(SUPPLIED DATA):
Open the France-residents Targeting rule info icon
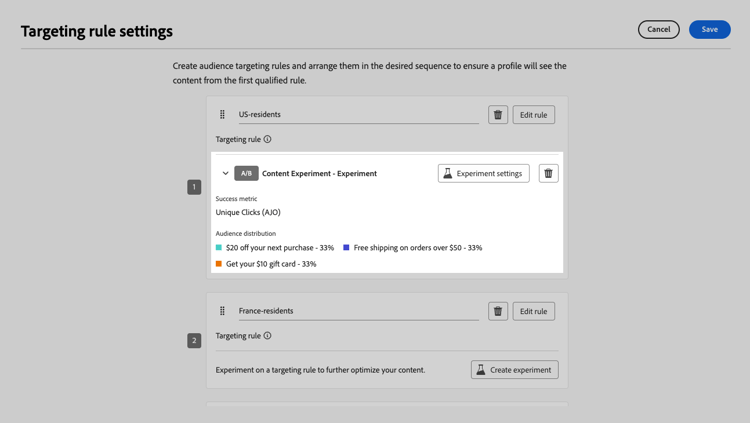Viewport: 750px width, 423px height. coord(267,335)
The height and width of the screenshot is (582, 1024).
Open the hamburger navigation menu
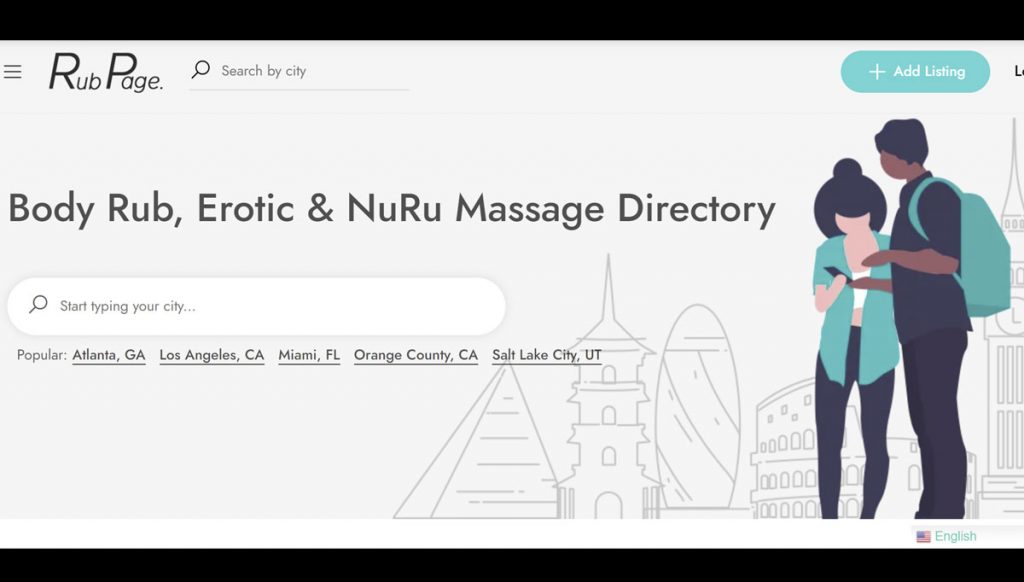click(13, 72)
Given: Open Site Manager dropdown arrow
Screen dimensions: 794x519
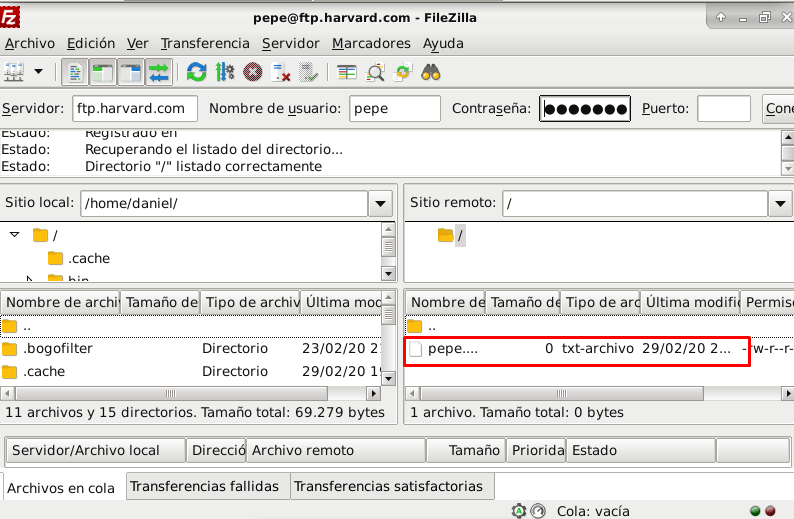Looking at the screenshot, I should pos(39,72).
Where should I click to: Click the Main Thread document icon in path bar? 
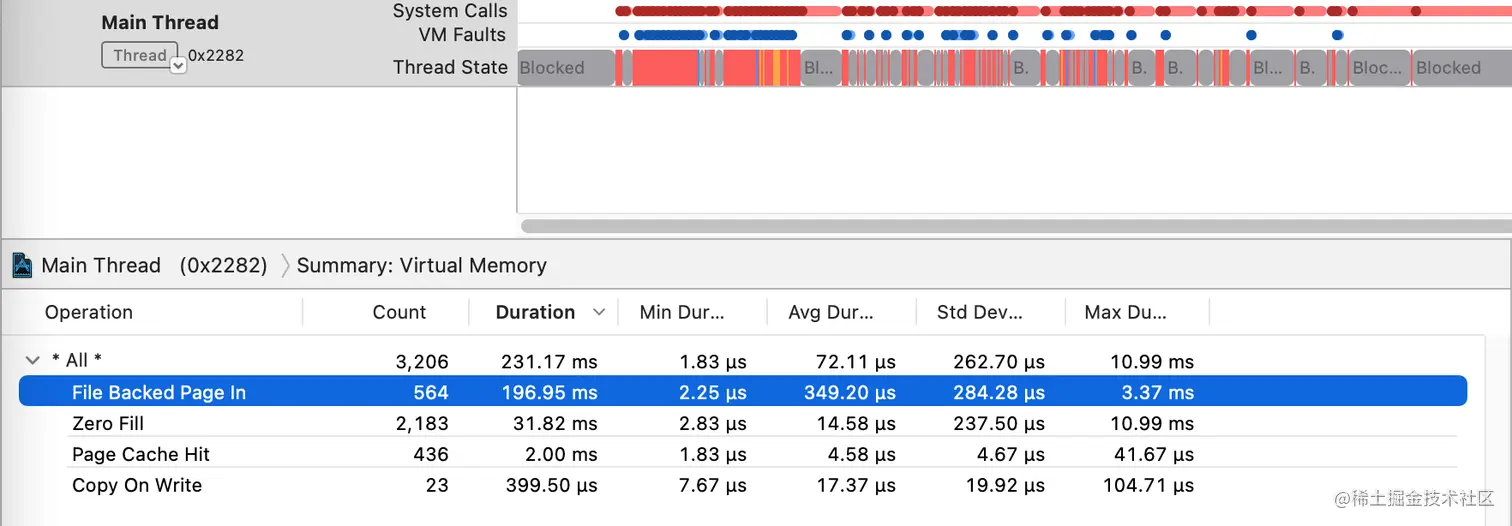click(21, 265)

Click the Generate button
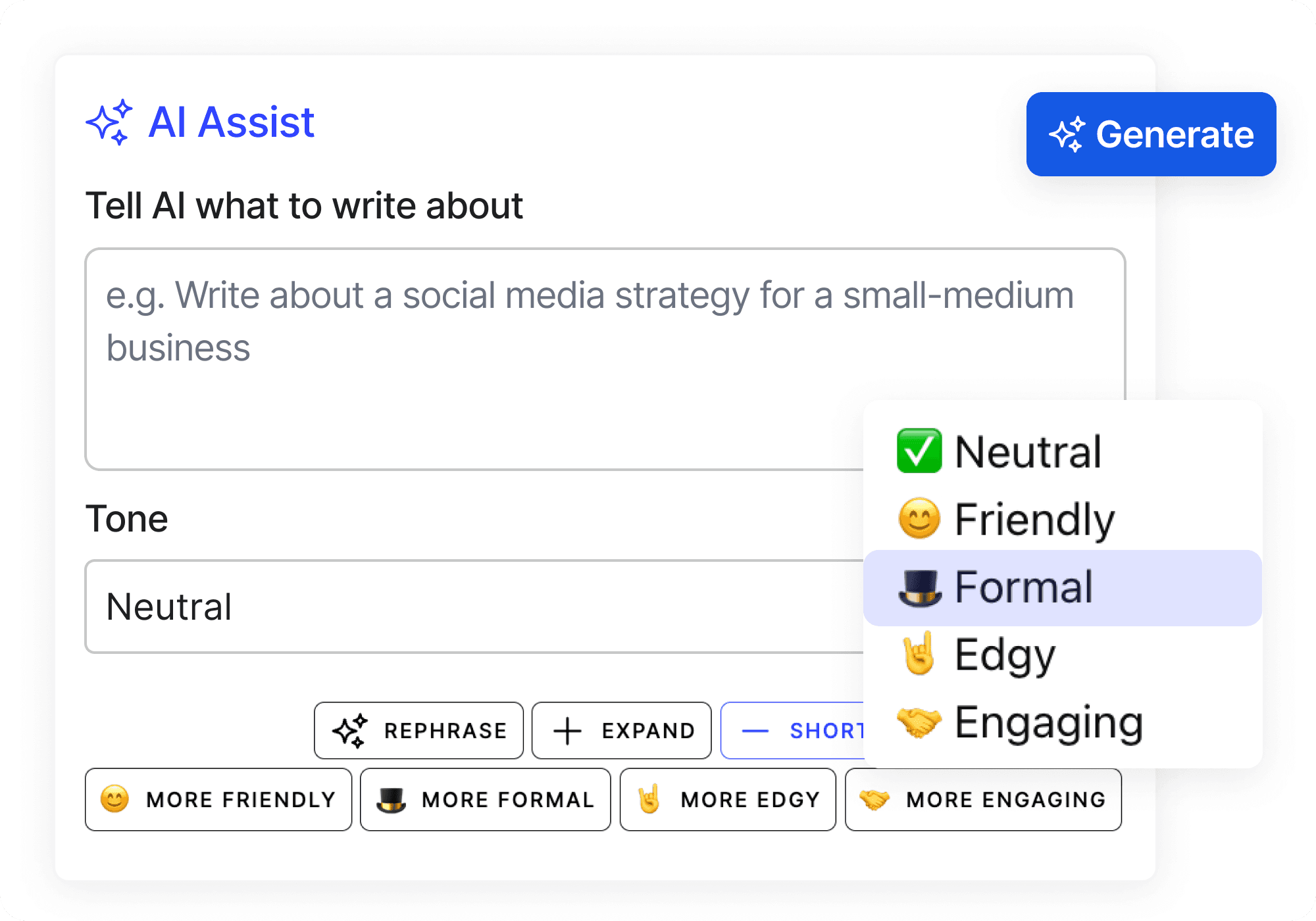click(x=1152, y=134)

(WHAT YOU NEED TO DO): Leave every picture out and set down exactly the lines running from the one with "Given: Open Site Manager dropdown arrow" to the last line of the material above.

(OUTPUT OF THE EXERCISE):
Given: Open Site Manager dropdown arrow
Screen dimensions: 794x519
Looking at the screenshot, I should pos(39,72).
Where should I click to: Click the Main Thread document icon in path bar? 
click(21, 265)

Click the Generate button
click(x=1152, y=134)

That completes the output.